Source data →
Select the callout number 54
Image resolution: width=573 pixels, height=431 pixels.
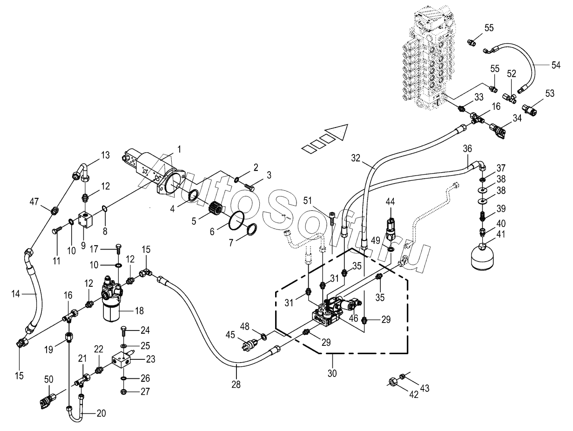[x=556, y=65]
--
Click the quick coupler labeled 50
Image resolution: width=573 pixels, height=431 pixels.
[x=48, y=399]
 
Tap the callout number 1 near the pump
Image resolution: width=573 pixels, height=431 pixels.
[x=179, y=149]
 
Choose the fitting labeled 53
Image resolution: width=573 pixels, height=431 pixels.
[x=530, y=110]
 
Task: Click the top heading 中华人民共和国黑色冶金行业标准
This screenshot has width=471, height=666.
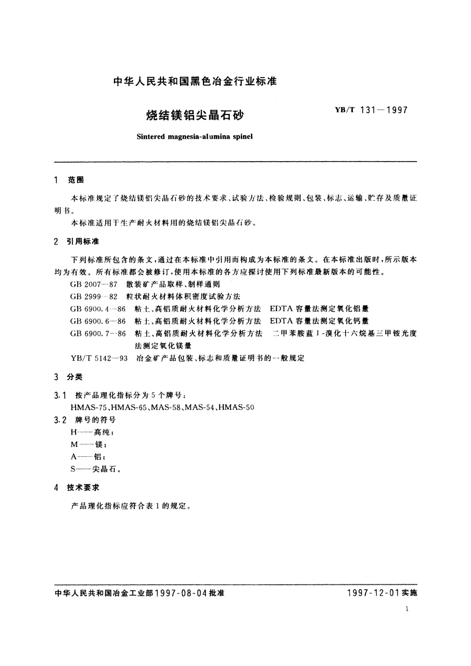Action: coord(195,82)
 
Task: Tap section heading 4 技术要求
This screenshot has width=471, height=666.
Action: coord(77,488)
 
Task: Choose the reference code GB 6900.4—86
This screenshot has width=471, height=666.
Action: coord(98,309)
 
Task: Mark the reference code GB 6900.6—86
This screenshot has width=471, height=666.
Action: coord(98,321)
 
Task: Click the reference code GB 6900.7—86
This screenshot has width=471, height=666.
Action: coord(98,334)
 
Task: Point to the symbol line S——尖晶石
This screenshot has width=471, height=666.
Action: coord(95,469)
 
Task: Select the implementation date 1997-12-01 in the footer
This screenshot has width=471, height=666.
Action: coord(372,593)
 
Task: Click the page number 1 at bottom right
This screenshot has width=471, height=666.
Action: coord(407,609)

The task →
Express the stretch of the records from the line that contains "Click the quick coupler labeled 50" through the line that contains "Action: coord(95,469)", both included, as a JSON list of strings with one string per line. Omit blank lines and leave the pictures out.

Final result →
[
  "Click the quick coupler labeled 50",
  "Image resolution: width=573 pixels, height=431 pixels.",
  "[x=48, y=399]",
  "Tap the callout number 1 near the pump",
  "Image resolution: width=573 pixels, height=431 pixels.",
  "[x=179, y=149]",
  "Choose the fitting labeled 53",
  "Image resolution: width=573 pixels, height=431 pixels.",
  "[x=530, y=110]",
  "Task: Click the top heading 中华人民共和国黑色冶金行业标准",
  "This screenshot has width=471, height=666.",
  "Action: coord(195,82)",
  "Task: Tap section heading 4 技术要求",
  "This screenshot has width=471, height=666.",
  "Action: coord(77,488)",
  "Task: Choose the reference code GB 6900.4—86",
  "This screenshot has width=471, height=666.",
  "Action: coord(98,309)",
  "Task: Mark the reference code GB 6900.6—86",
  "This screenshot has width=471, height=666.",
  "Action: coord(98,321)",
  "Task: Click the reference code GB 6900.7—86",
  "This screenshot has width=471, height=666.",
  "Action: coord(98,334)",
  "Task: Point to the symbol line S——尖晶石",
  "This screenshot has width=471, height=666.",
  "Action: coord(95,469)"
]